• Data shown:
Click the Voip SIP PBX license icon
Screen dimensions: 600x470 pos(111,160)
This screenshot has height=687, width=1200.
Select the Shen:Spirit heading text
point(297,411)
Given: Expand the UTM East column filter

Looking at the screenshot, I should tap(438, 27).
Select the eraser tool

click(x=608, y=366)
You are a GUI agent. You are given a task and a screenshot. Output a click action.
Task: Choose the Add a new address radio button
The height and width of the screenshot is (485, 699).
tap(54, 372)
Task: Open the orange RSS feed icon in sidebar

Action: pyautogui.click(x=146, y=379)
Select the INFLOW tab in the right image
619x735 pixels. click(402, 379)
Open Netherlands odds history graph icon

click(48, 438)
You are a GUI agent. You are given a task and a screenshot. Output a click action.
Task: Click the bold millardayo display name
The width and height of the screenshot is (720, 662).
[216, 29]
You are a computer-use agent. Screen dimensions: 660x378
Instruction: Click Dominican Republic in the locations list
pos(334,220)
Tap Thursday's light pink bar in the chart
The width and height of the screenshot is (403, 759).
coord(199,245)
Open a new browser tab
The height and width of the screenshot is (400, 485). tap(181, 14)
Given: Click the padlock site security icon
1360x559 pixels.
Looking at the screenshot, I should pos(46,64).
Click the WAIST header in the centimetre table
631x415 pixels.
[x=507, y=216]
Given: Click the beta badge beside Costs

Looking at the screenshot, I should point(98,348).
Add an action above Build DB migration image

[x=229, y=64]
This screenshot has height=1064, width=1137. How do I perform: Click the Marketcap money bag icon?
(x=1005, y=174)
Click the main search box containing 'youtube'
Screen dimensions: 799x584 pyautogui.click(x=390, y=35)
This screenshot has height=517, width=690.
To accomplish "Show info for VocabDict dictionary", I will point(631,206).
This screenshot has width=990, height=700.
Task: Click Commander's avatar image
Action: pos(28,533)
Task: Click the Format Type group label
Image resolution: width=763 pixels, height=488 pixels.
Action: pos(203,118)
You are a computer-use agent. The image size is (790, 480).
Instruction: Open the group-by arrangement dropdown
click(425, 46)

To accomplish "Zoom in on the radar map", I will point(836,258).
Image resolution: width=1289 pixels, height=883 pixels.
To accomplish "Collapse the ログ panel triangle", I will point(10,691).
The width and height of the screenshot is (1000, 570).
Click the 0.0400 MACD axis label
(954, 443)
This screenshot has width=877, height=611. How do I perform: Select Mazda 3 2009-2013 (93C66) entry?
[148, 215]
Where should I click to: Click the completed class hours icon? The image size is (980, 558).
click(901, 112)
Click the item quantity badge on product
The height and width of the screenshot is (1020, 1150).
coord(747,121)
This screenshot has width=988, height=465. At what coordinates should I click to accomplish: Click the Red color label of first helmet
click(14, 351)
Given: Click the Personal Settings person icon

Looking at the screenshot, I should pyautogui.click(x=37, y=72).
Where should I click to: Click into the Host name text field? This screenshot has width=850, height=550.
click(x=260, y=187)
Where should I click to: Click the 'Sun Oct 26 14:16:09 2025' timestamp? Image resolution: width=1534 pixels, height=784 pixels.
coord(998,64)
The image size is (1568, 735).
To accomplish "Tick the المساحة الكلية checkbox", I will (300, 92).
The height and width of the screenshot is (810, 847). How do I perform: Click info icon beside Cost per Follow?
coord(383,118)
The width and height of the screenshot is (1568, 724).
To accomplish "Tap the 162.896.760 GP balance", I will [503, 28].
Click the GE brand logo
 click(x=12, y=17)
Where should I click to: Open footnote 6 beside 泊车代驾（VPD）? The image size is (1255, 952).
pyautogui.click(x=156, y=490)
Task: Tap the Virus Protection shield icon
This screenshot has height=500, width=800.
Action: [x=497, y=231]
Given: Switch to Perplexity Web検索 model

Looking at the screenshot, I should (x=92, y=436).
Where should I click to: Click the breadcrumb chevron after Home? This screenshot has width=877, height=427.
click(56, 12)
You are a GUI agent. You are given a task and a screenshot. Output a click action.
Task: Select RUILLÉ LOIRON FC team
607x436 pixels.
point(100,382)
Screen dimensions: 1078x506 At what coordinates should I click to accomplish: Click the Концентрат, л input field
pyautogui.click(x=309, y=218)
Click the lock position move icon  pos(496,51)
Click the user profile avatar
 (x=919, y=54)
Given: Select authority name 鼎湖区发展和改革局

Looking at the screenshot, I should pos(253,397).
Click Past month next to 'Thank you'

• Work task: Repeat all the lines above verbatim.

• Solution to this exercise:
Click the Voip SIP PBX license icon
Screen dimensions: 600x470 pos(111,160)
This screenshot has height=687, width=1200.
Select the Shen:Spirit heading text
point(297,411)
Given: Expand the UTM East column filter

Looking at the screenshot, I should tap(438, 27).
Select the eraser tool

click(x=608, y=366)
You are a GUI agent. You are given a task and a screenshot. Output a click action.
Task: Choose the Add a new address radio button
The height and width of the screenshot is (485, 699).
tap(54, 372)
Task: Open the orange RSS feed icon in sidebar

Action: pyautogui.click(x=146, y=379)
Select the INFLOW tab in the right image
619x735 pixels. click(402, 379)
Open Netherlands odds history graph icon

click(48, 438)
You are a GUI agent. You are given a task and a screenshot. Output a click action.
Task: Click the bold millardayo display name
The width and height of the screenshot is (720, 662).
[216, 29]
You are a computer-use agent. Screen dimensions: 660x378
Instruction: Click Dominican Republic in the locations list
pos(334,220)
Tap Thursday's light pink bar in the chart
The width and height of the screenshot is (403, 759).
coord(199,245)
Open a new browser tab
The height and width of the screenshot is (400, 485). tap(181, 14)
Given: Click the padlock site security icon
1360x559 pixels.
Looking at the screenshot, I should pos(46,64).
Click the WAIST header in the centimetre table
631x415 pixels.
[x=507, y=216]
Given: Click the beta badge beside Costs

Looking at the screenshot, I should point(98,348).
Add an action above Build DB migration image

[x=229, y=64]
This screenshot has height=1064, width=1137. How do I perform: Click the Marketcap money bag icon?
(x=1005, y=174)
Click the main search box containing 'youtube'
Screen dimensions: 799x584 pyautogui.click(x=390, y=35)
This screenshot has height=517, width=690.
To accomplish "Show info for VocabDict dictionary", I will point(631,206).
This screenshot has width=990, height=700.
Task: Click Commander's avatar image
Action: pos(28,533)
Task: Click the Format Type group label
Image resolution: width=763 pixels, height=488 pixels.
Action: pos(203,118)
You are a computer-use agent. The image size is (790, 480).
Instruction: Open the group-by arrangement dropdown
click(425, 46)

To accomplish "Zoom in on the radar map", I will point(836,258).
Image resolution: width=1289 pixels, height=883 pixels.
To accomplish "Collapse the ログ panel triangle", I will point(10,691).
The width and height of the screenshot is (1000, 570).
Click the 0.0400 MACD axis label
(954, 443)
This screenshot has width=877, height=611. How do I perform: Select Mazda 3 2009-2013 (93C66) entry?
[148, 215]
Where should I click to: Click the completed class hours icon? The image size is (980, 558).
click(901, 112)
Click the item quantity badge on product
The height and width of the screenshot is (1020, 1150).
coord(747,121)
This screenshot has width=988, height=465. At what coordinates should I click to accomplish: Click the Red color label of first helmet
click(14, 351)
Given: Click the Personal Settings person icon

Looking at the screenshot, I should pyautogui.click(x=37, y=72).
Where should I click to: Click into the Host name text field? This screenshot has width=850, height=550.
click(x=260, y=187)
Where should I click to: Click the 'Sun Oct 26 14:16:09 2025' timestamp? Image resolution: width=1534 pixels, height=784 pixels.
coord(998,64)
The image size is (1568, 735).
To accomplish "Tick the المساحة الكلية checkbox", I will (300, 92).
The height and width of the screenshot is (810, 847). How do I perform: Click info icon beside Cost per Follow?
coord(383,118)
The width and height of the screenshot is (1568, 724).
To accomplish "Tap the 162.896.760 GP balance", I will [503, 28].
Click the GE brand logo
 click(x=12, y=17)
Where should I click to: Open footnote 6 beside 泊车代驾（VPD）? The image size is (1255, 952).
pyautogui.click(x=156, y=490)
Task: Tap the Virus Protection shield icon
This screenshot has height=500, width=800.
Action: [x=497, y=231]
Given: Switch to Perplexity Web検索 model

Looking at the screenshot, I should (x=92, y=436).
Where should I click to: Click the breadcrumb chevron after Home? This screenshot has width=877, height=427.
click(56, 12)
You are a GUI agent. You are given a task and a screenshot. Output a click action.
Task: Select RUILLÉ LOIRON FC team
607x436 pixels.
point(100,382)
Screen dimensions: 1078x506 At what coordinates should I click to accomplish: Click the Концентрат, л input field
pyautogui.click(x=309, y=218)
Click the lock position move icon  pos(496,51)
Click the user profile avatar
 (x=919, y=54)
Given: Select authority name 鼎湖区发展和改革局

Looking at the screenshot, I should pos(253,397).
Click Past month next to 'Thank you'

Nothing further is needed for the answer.